A cover up isn't very hard to execute if the involved parties all have aligned incentives - in this case, not ruining their careers, possibly destroying their entire professional field, and publicly accepting culpability for millions of deaths and other damages.


Also does anyone know how many scientists would actually be involved anyway? What is the minimum?


In a leak? Zero would be the minimum who would have knowledge of the leak. There is no law of the universe saying that anyone would be aware of what had happened or how, especially with an active disinterest and disincentives toward responsibility and accountability.


Not that many, probably 1, or maybe 3 to be conservative. Of course there are the institutional and governmental parties as well, but still not that many (1 lab director, maybe 1 executive above them, plus a handful of regulators with detailed knowledge of the labs operations). If it is the case that, say, the WIV leaked the initial virus, there's probably less than a dozen people in the world with positive knowledge of that fact.
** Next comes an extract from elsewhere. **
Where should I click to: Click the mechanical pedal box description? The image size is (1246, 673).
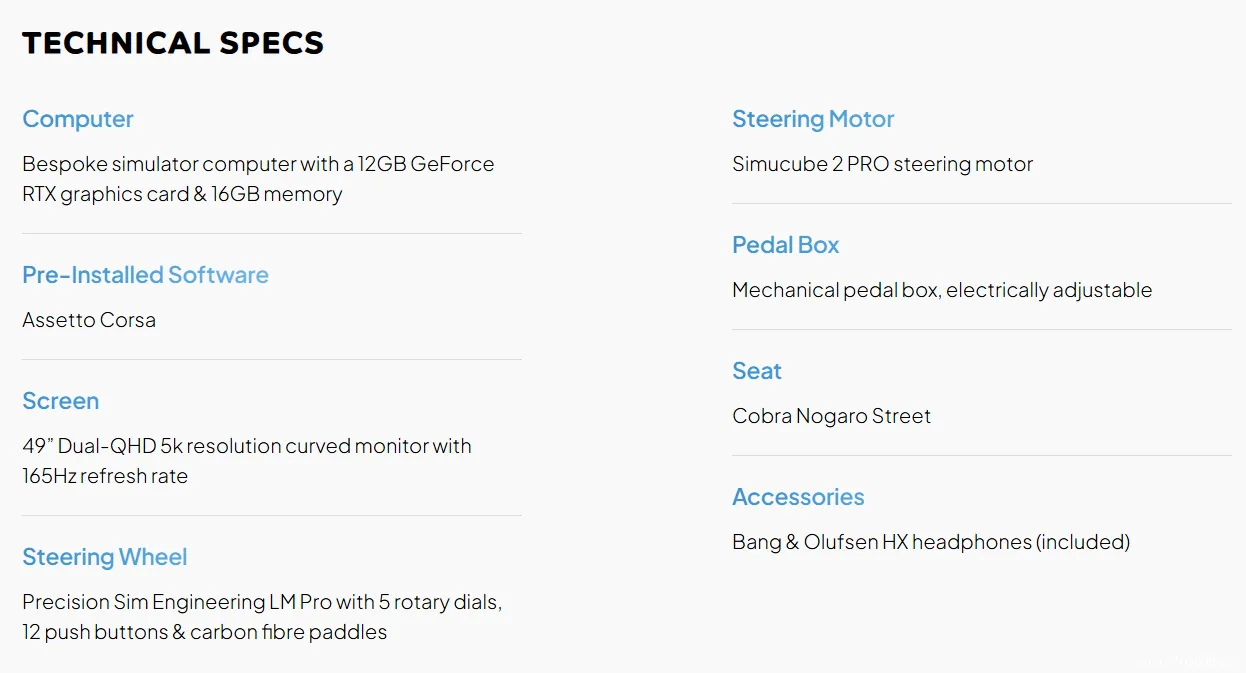pos(942,290)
And they all are going to die in accidents.


I've seen fundings and positions related to COVID research popping up since at least mid 2020. Biorxiv submissions exploded. Certainly not a small group to deal with.


Forget it Jake, it's Chinatown!

(on a serious note: the answer is, the scientists don't have to know about a leak for it to have happened, the important part is that they don't want to know. That is, China prefers if this question goes unanswered.)


Have you ever worked in China? Also, conflict of interest is a thing.


How do they keep people from talking about something they'd rather not talk about? Why would they need to? Espcially since people tend to just scream "conspiracy theorist!", flag it off HN etc.


A couple handfuls, maybe a couple dozen? Seems not that hard to keep something like that quiet, especially when everyone involved would be strongly incentivized not to admit to being party to something like this.

Not saying it's true, but I don't think "they couldn't keep this a secret" is a particularly compelling rebuttal here.